DATASET EXTRACT START

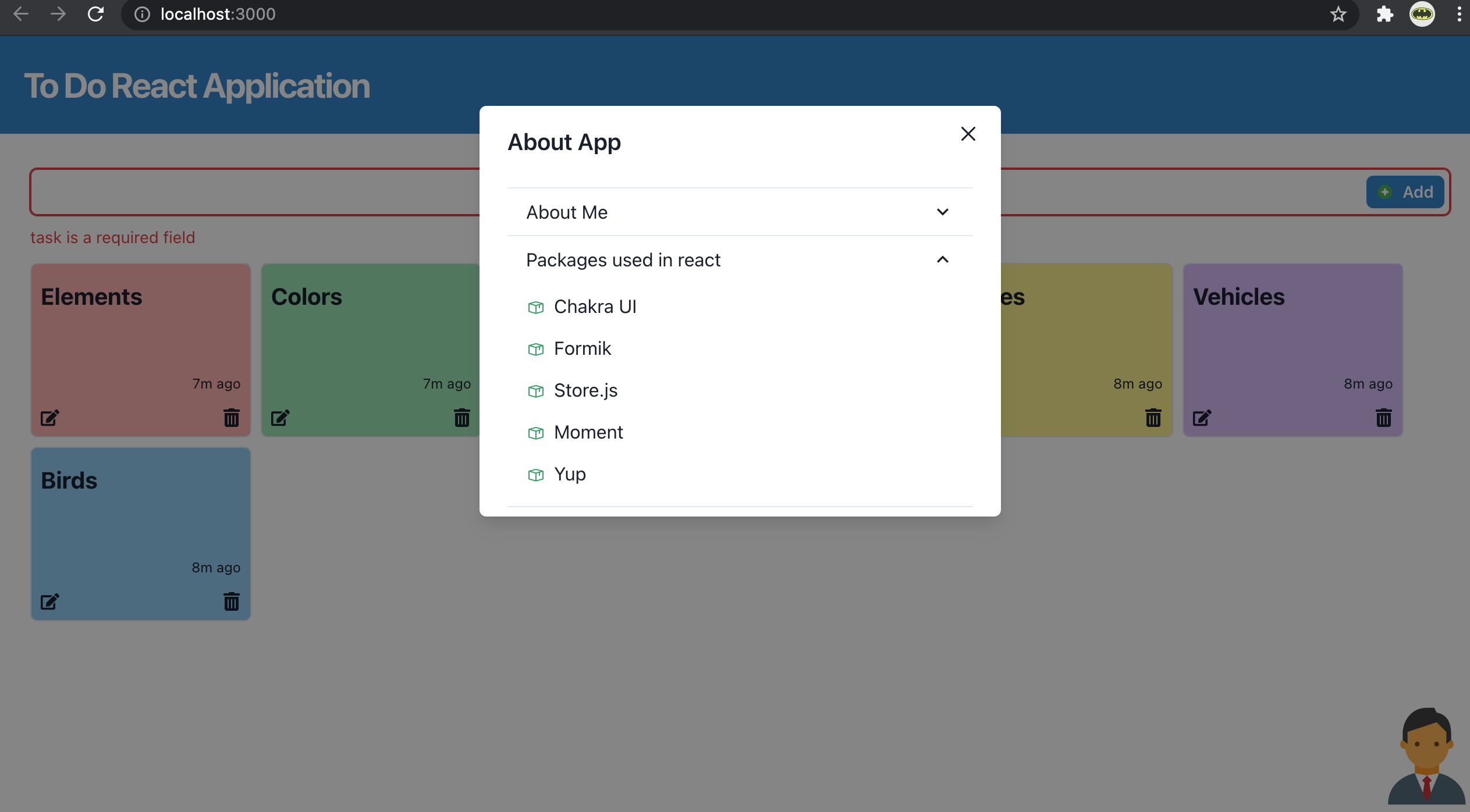The height and width of the screenshot is (812, 1470).
Task: Select the Chakra UI list item
Action: [x=595, y=307]
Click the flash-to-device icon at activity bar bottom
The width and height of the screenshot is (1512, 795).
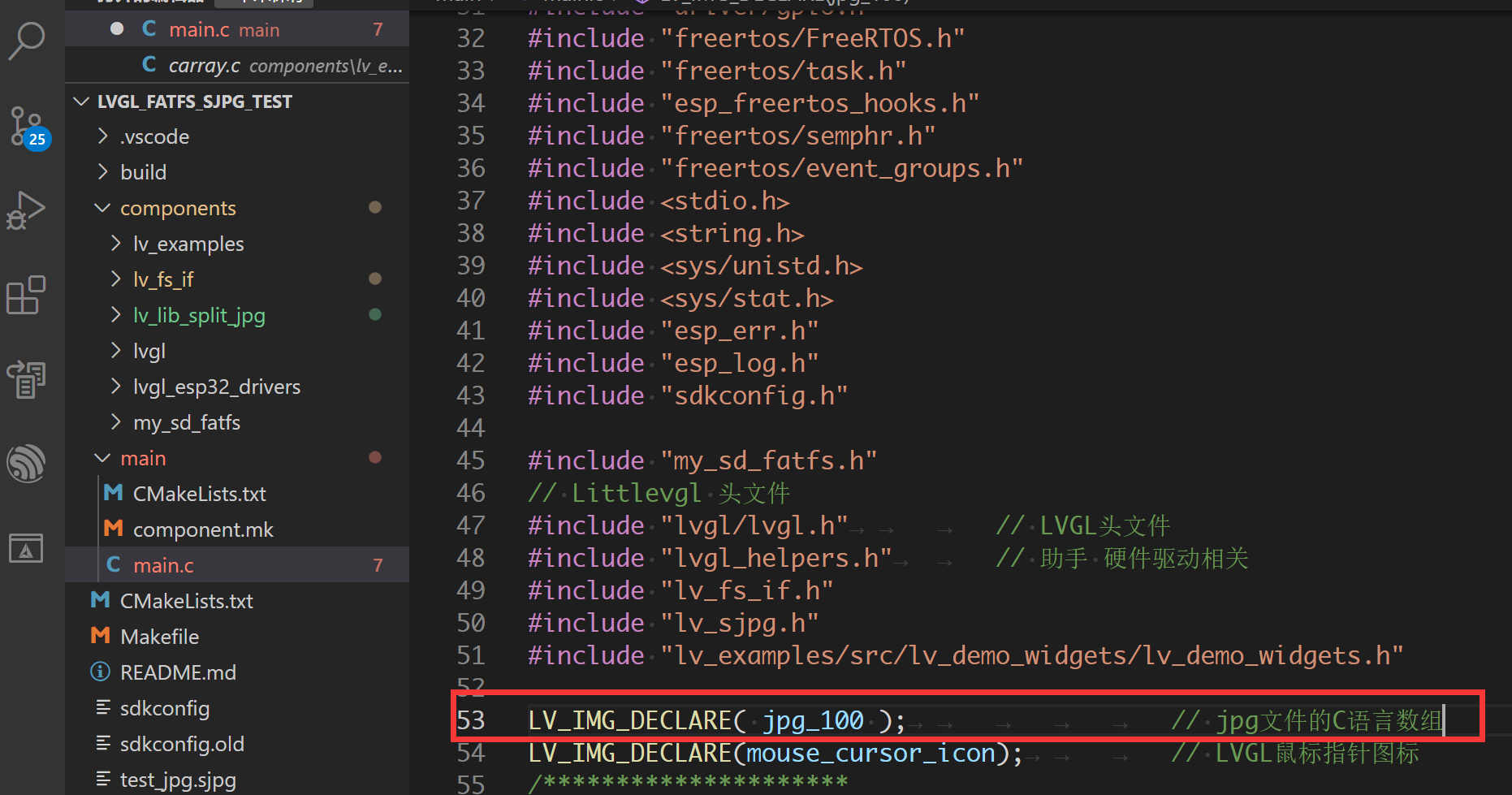point(27,548)
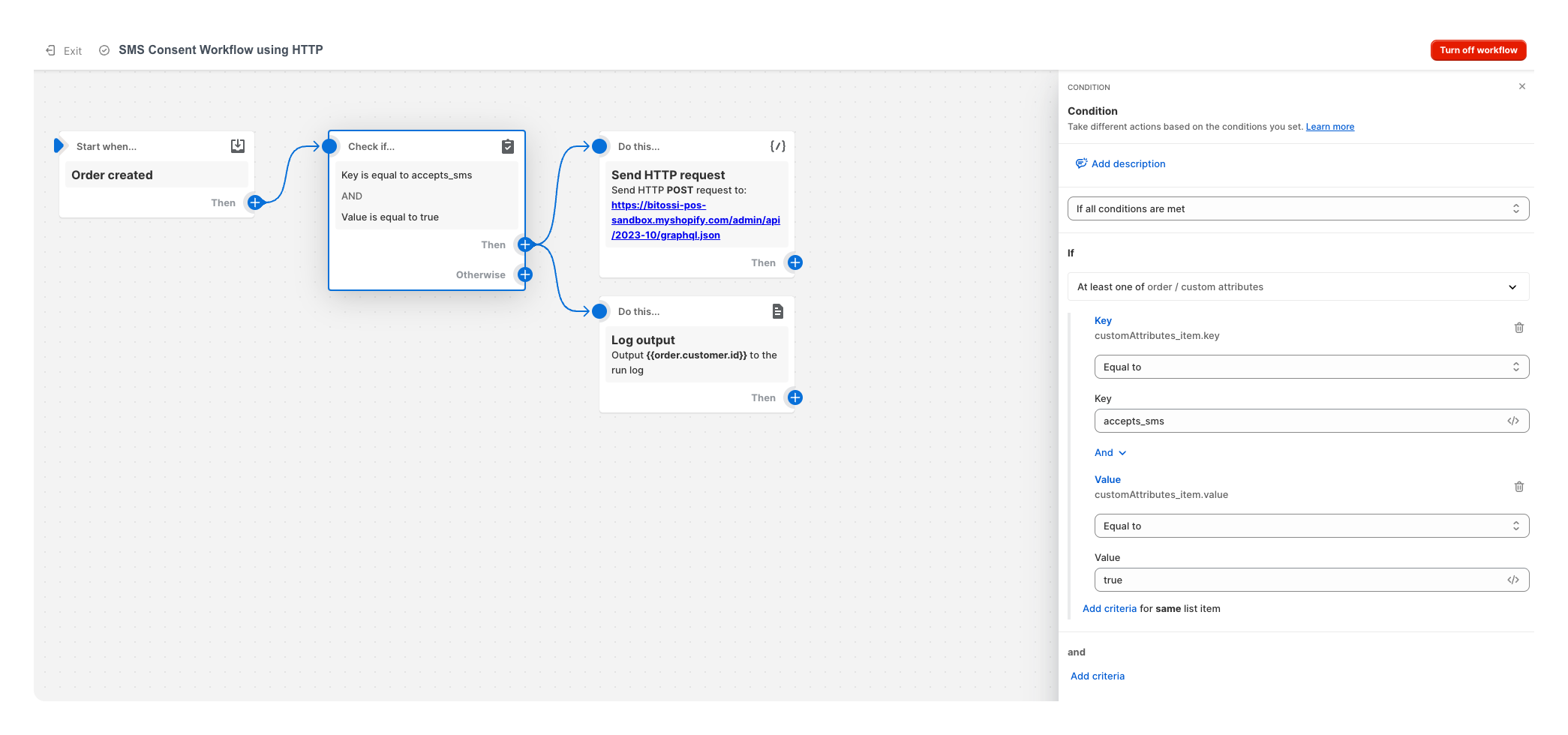Click the Otherwise plus button on the Check if card
The height and width of the screenshot is (735, 1568).
tap(524, 274)
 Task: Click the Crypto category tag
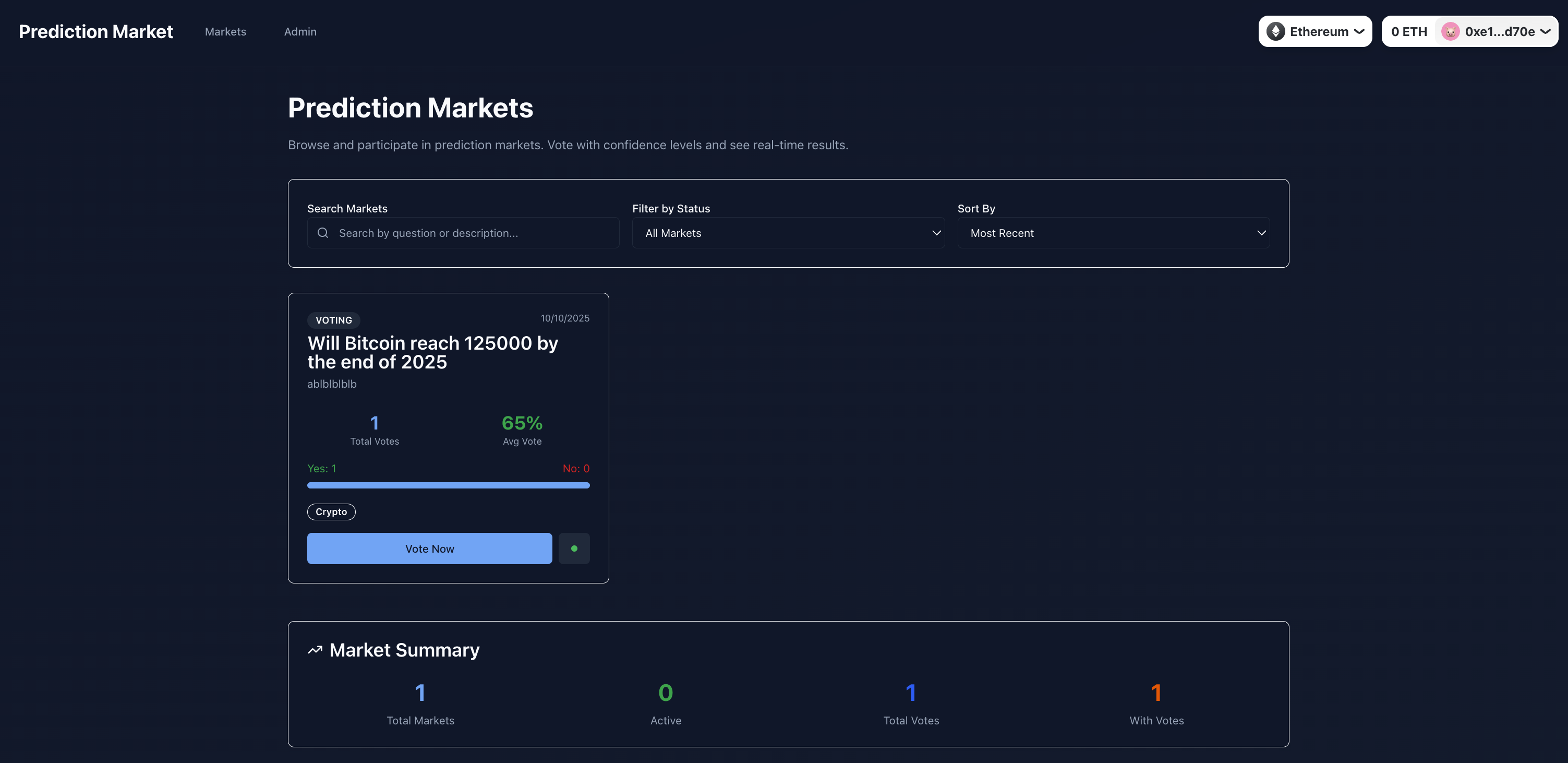tap(331, 512)
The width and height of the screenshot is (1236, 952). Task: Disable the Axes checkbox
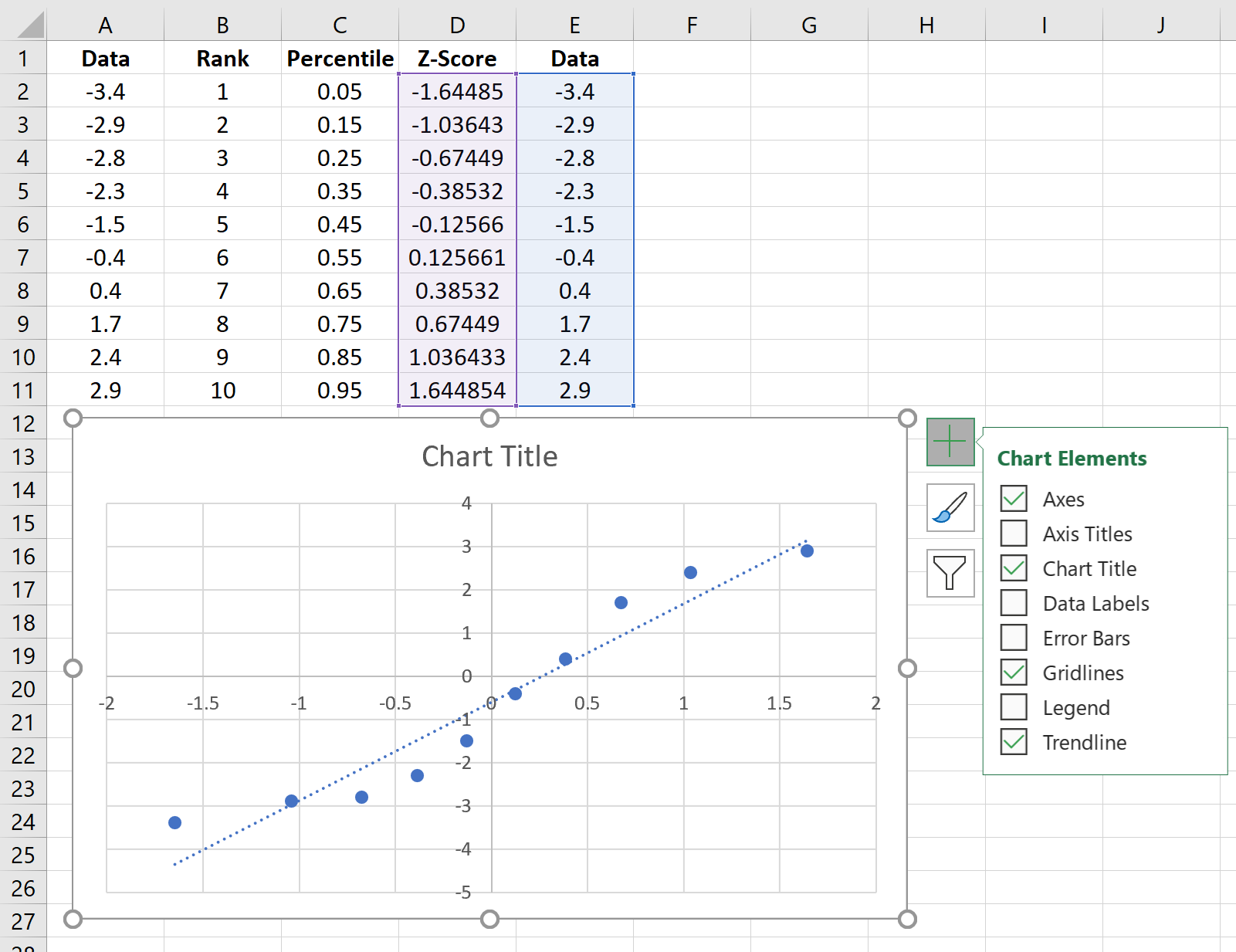pos(1014,499)
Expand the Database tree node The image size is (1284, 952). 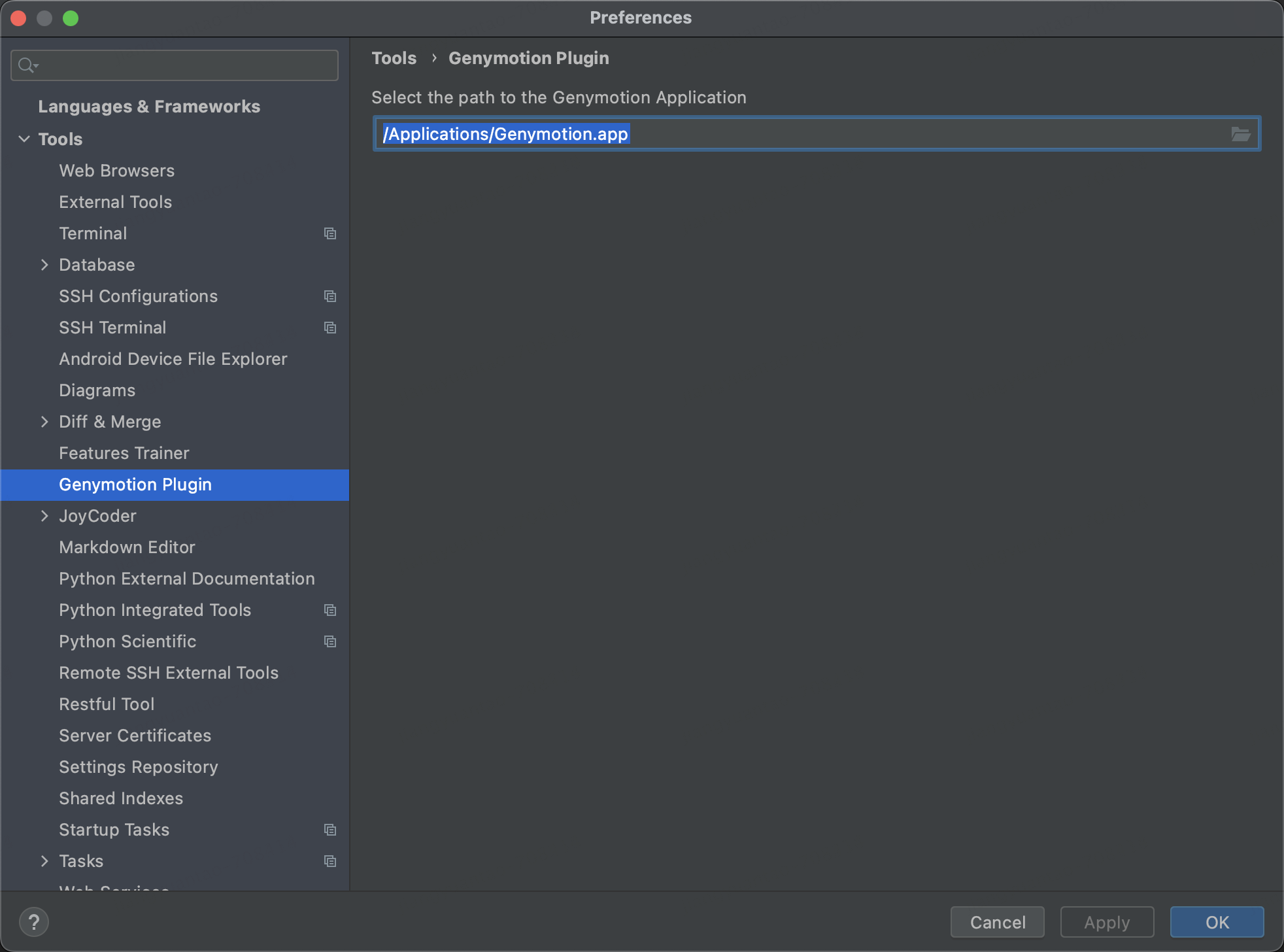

DATASET EXTRACT END

Could you transcribe exactly the lines from the line containing "The width and height of the screenshot is (1236, 952)." through the final line of the records, both included, and nothing beyond them? The pictures should be left out.

**SOLVED PROBLEM:**
The width and height of the screenshot is (1236, 952). Task: Disable the Axes checkbox
pos(1014,499)
Expand the Database tree node The image size is (1284, 952). 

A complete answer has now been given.